After the job is done we check the corresponding output log (it will be in GCP filesystem, so you will need to request a node before)
```
bash-4.4$ cat 109546_job_wgpu.out 
Torch cuda available: True
GPU name: Tesla V100-SXM2-16GB


CPU matmul elapsed: 1.8376452922821045 sec.
GPU matmul elapsed: 4.6015520095825195 sec.
```

### Note

In above `sbatch` script we need to use the option `requeue`. Why `requeue`? GCP uses preemption, or preemptive instances
- Max time: 24 hours.
- Your job might be killed (with low-to-medium probability) for no reason. This means that you need to requeue your job, and you need to automatically load from your last checkpoint.
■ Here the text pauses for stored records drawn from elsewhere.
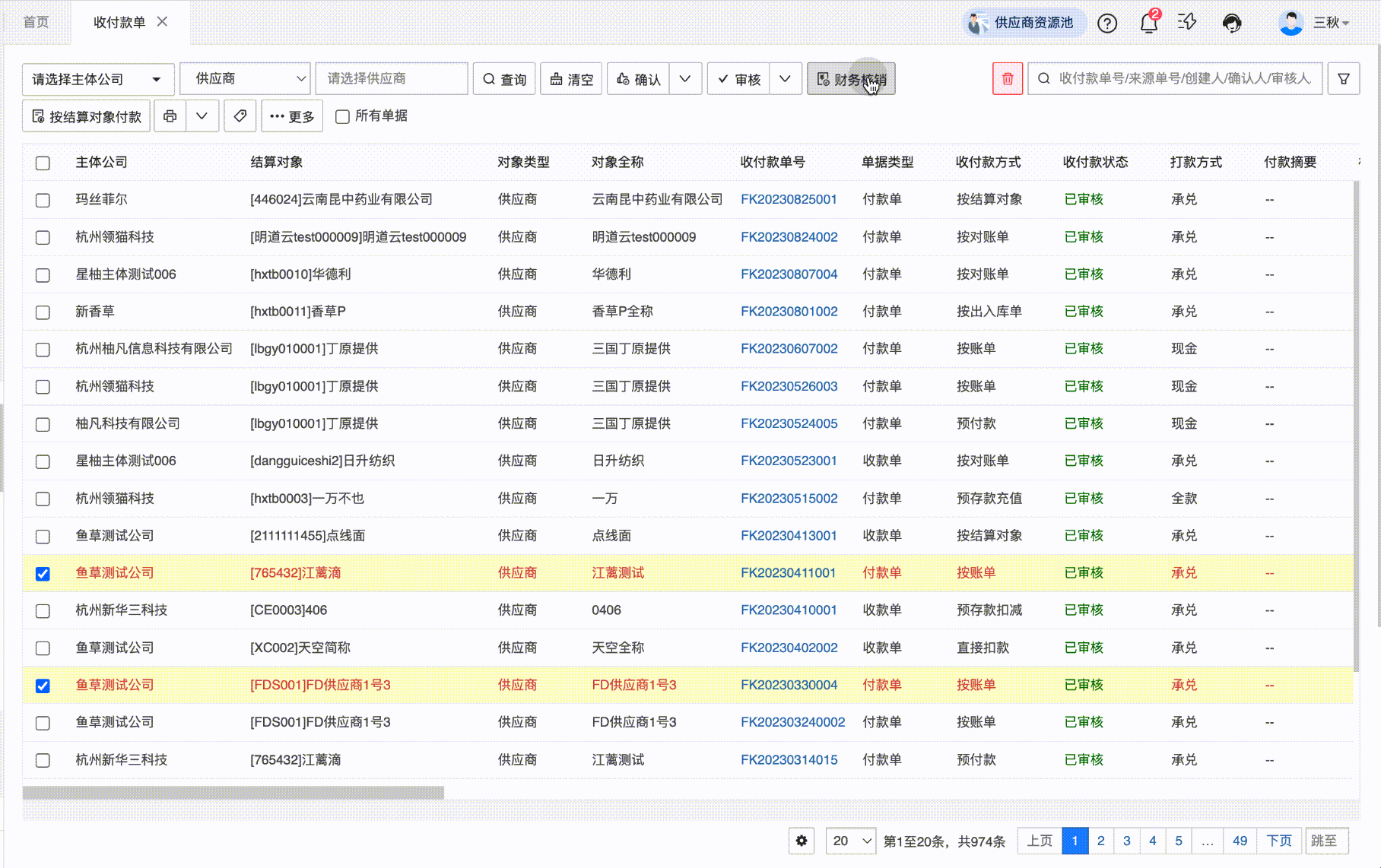
Task: Open the page size 20 dropdown
Action: point(851,841)
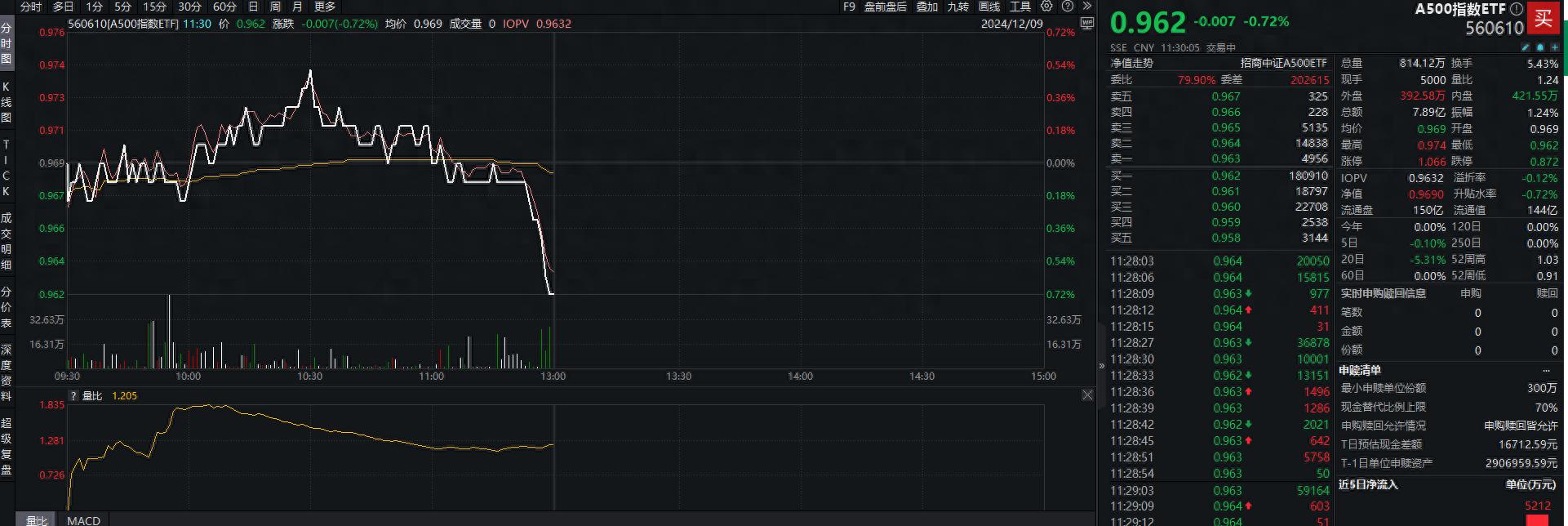1568x526 pixels.
Task: Close the 量比 indicator subpanel
Action: click(1087, 395)
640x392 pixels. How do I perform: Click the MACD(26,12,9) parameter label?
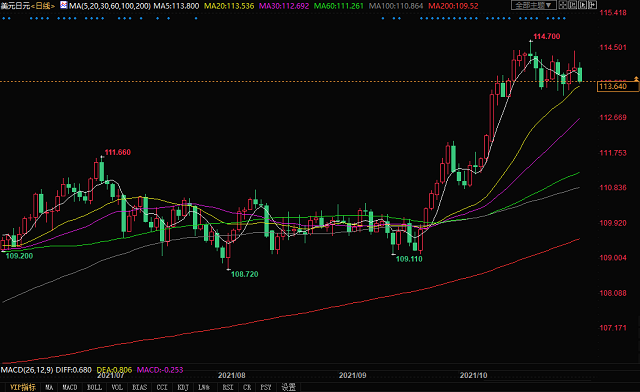pyautogui.click(x=27, y=370)
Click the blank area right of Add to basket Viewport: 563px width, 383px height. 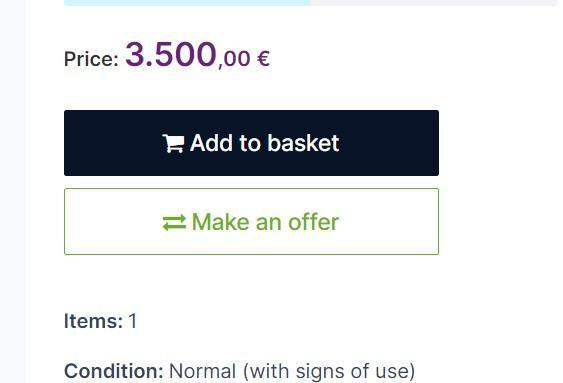coord(499,143)
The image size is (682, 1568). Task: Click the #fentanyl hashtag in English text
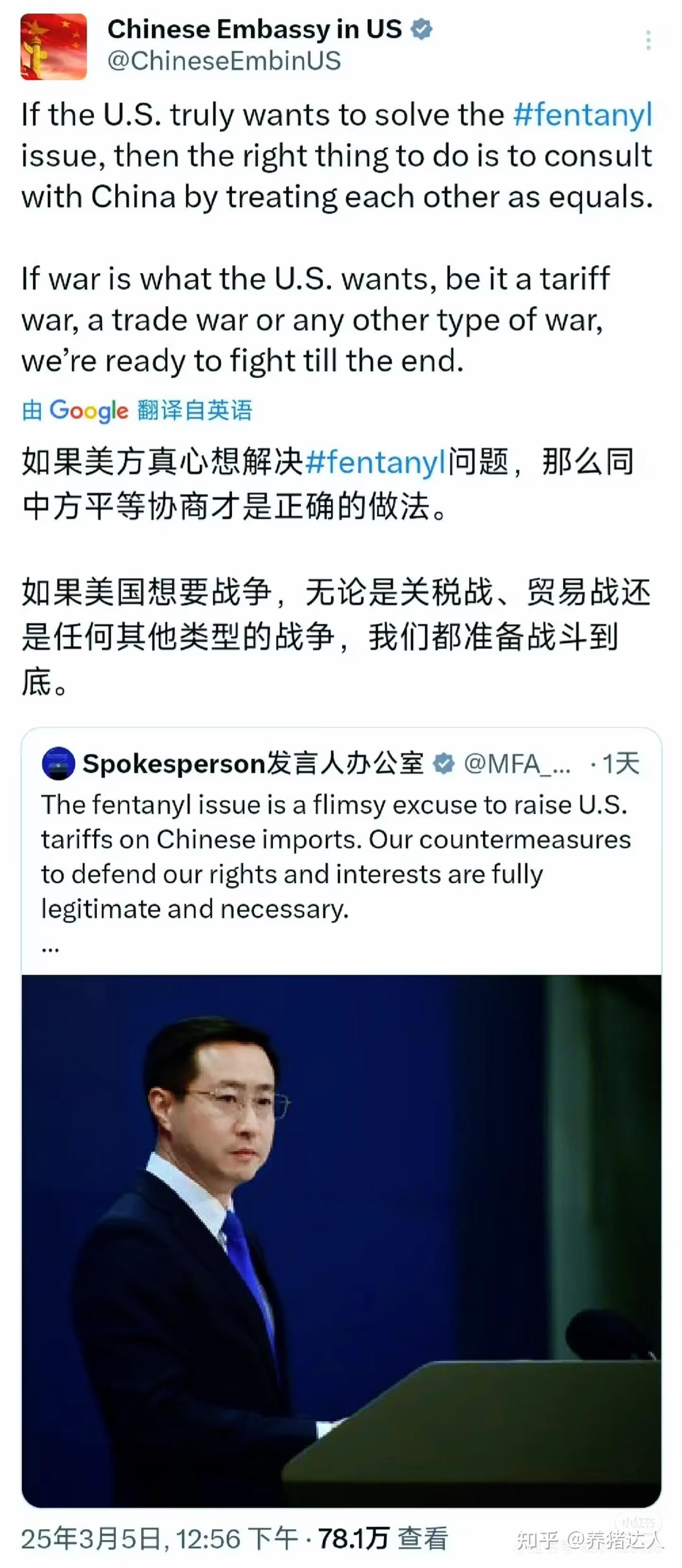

This means you'll need to write code that automatically loads from the last checkpoint (perhaps always named `checkpoint_last.pt`) -- if the file doesn't exist, initialize the network from scratch. 

Jupyter notebook example:
- You might find it simpler to run on your laptop (you can download Anaconda which includes Jupyter notebook), if you don't need GPUs. 
- If you need GPUs, on your GCP instance, go to `/share/apps/examples/jupyter`, and edit `run-jupyter-gpu.sbatch` (change the account and the singularity image). Then, sbatch your script.